At this point, let’s return to the point of view of a product manager who is actually planning this A/B test. Suppose that the product manager wants to be able to accurately detect a lift of 30% (or higher), but also wants to avoid false positives (they don’t want to change the email subjects unless there’s actually a difference between them). To plan their test, the product manager needs to consider the following:
- Increasing the sample size increases the power of the test (the probability of detecting a difference if there is one); however, larger sample sizes require more time and resources.
- Increasing the significance threshold also increases the power of the test; however, it simultaneously increases the false positive rate (the probability of detecting a difference when there isn’t one).
Finally, if the project manager chooses a larger minimum detectable effect/lift, then they’ll be able to decrease the sample size without decreasing power. However, if they set up their test to detect a minimum lift of 30% (for example), they may not be able to detect smaller differences that are still meaningful.

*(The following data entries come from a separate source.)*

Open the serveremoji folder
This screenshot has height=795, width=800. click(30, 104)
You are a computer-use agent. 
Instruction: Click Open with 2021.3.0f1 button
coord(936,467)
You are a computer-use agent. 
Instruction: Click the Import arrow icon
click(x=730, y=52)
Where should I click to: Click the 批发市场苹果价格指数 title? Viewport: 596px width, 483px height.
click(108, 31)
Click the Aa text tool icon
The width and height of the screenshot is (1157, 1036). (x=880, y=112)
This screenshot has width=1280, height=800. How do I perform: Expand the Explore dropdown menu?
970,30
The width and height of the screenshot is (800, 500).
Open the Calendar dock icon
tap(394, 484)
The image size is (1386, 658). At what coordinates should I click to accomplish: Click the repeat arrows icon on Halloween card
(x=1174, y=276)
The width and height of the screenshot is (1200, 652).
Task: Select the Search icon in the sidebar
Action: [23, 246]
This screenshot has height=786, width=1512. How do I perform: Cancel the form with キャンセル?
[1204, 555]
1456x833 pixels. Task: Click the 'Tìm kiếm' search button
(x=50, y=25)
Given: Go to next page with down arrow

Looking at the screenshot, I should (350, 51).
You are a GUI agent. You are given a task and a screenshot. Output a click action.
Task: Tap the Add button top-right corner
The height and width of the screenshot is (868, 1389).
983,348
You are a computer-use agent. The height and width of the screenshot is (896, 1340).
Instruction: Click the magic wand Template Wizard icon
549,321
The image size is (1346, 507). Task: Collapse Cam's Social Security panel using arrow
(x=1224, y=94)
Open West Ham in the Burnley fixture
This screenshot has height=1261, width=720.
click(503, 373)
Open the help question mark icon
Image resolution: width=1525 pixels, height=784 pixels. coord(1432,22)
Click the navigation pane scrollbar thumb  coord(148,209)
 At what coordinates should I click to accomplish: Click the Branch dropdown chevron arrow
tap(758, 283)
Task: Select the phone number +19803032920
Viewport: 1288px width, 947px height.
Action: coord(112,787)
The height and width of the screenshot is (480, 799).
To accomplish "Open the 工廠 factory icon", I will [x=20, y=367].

The simulation code from the previous exercises is provided for you in script.py. Currently, the simulation is set up to use an open rate of 50% for the control email, and a lift of 30% for the name email subject. Set the sample size of 100 and press “Run” and make note of the proportion of significant results (which is the power of the test).
Now increase the sample size to
500 and press “Run” again. Note that the power of the test also increases.
Next, increase the significance threshold to
0.10. Note that the power of the test increases even more.
Finally, increase the lift to 40%. Note that again, the power of the test increases.